En mai 2004, M. Cooper reçoit une convocation pour être entendu. Il fait appel, arguant que le secret des sources est protégé par le premier amendement de la Constitution relatif à la liberté d’expression. L’appel est rejeté, mais M. Cooper refuse encore de répondre à la convocation. Le juge prononce alors un ordre d’incarcération et condamne Time à 1 000 dollars d’astreinte par jour tant que le journaliste maintient son refus. Un nouvel appel sursoit à l’application des peines. Le 23 août, M. Cooper accepte d’être entendu par le procureur Patrick Fitzgerald, après avoir obtenu une exonération de confidentialité de sa source, I. Lewis Libby, secrétaire général du vice-président Dick Cheney. La menace d’incarcération est levée.

Dans la seconde affaire, les cinq journalistes mis en cause avaient couvert l’affaire Wen Ho Lee, un ancien scientifique du centre de recherches nucléaires de Los Alamos suspecté d’avoir espionné pour la Chine. La Cour fédérale les a condamnés à payer 500 dollars (408 euros) par jour tant qu’ils refuseraient de révéler leurs sources. L’affaire doit être examinée en appel.

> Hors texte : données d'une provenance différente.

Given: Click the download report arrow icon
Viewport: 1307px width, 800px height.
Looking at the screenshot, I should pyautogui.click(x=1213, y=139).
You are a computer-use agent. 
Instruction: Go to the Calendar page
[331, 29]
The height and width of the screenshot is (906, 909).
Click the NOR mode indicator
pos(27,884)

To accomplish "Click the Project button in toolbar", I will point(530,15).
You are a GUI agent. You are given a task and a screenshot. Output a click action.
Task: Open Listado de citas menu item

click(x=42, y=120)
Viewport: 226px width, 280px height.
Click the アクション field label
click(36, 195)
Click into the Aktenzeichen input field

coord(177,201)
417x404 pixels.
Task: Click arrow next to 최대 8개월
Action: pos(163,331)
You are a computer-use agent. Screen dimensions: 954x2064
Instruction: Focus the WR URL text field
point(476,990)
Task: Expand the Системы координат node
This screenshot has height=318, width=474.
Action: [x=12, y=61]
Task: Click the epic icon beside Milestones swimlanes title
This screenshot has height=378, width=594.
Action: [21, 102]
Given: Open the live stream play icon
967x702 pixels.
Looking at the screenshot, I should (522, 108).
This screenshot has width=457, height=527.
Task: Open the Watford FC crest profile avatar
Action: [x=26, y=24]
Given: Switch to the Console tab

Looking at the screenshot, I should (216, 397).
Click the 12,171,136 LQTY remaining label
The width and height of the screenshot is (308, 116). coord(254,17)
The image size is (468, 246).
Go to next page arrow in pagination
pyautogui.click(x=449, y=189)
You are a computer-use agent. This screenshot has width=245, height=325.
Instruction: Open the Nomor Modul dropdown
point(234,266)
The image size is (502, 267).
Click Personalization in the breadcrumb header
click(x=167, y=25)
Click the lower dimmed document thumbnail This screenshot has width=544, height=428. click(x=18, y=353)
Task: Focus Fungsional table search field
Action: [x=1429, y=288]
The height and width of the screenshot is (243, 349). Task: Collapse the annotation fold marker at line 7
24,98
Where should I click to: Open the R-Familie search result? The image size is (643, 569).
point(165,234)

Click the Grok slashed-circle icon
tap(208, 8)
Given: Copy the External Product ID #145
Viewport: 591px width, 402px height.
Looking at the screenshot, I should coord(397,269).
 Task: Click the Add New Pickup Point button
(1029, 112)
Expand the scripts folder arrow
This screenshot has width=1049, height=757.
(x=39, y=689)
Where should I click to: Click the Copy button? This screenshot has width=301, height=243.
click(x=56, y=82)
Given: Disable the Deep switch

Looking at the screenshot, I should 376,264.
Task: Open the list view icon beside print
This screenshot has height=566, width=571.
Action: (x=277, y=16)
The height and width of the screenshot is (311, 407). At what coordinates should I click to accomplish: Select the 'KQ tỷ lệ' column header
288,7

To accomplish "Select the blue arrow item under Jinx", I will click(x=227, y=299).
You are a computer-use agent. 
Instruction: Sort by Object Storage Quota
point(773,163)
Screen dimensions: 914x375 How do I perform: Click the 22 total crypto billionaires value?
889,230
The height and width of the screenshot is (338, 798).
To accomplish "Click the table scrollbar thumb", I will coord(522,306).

La question de savoir si les reporters ont un droit légal de protection des sources est discutée aux Etats-Unis depuis des années. Les journalistes évoquent le premier amendement de la Constitution, qui fonde le principe de la liberté d’expression, en face d’eux est mise en avant l’obligation faite aux citoyens d’aller témoigner sous peine d’être accusés d’outrage à la cour ou à magistrat. Une décision de la Cour suprême de 1972, connue sous le nom "Branzburg vs Hayes", fait référence dans le domaine, en établissant que les journalistes ne peuvent faire l’objet d’un traitement privilégié face au premier amendement, même si l’ambiguïté demeure parfois au gré des décisions des tribunaux qui ont suivi.

"Il n’y a jamais de protection absolue des sources. Les journalistes ont le droit de garder leurs sources secrètes, sauf s’il y a un motif prépondérant d’intérêt public", explique Alexis Guedj, avocat au barreau de Paris, et enseignant à l’université Panthéon-Assas (Paris-II).

La question se fait plus pressante aujourd’hui, alors que les remises en cause de la protection des sources se multiplient. "Depuis le vote du Patriot Act et du Terrorism Act, à la suite des événements du 11-Septembre, il y a une surveillance accrue de la presse", affirme Me Guedj.

L’avocat s’interroge sur l’impact d’une "autre loi de circonstance", en France, la loi Perben 2, adoptée en mars 2004. Selon ce texte, un journaliste refusant de témoigner, pourra être "requis" de remettre des documents. S’il est encore en droit de refuser, une perquisition pourra être ordonnée afin de connaître l’identité de l’informateur ou recueillir des éléments de preuve. "J’attends la jurisprudence sur cette loi, mais la France s’inscrit en défaut avec les canons européens", estime Me Guedj.

La Cour européenne des droits de l’homme a, en effet, rendu deux arrêts qui confortent la protection des sources. Reconnu par l’article 10 de la Convention des droits de l’homme, le secret des sources journalistiques a été consacré "pierre angulaire de la liberté de la presse", par la Cour de Strasbourg dans l’arrêt Goodwin de mars 1996. Mieux : par l’arrêt Roemen et Schmidt de février 2003, la Cour européenne a indiqué que la protection du secret des sources, nécessaire à la pérennité de toute société démocratique, proscrit les perquisitions menées sur le lieu de travail ou au domicile du journaliste.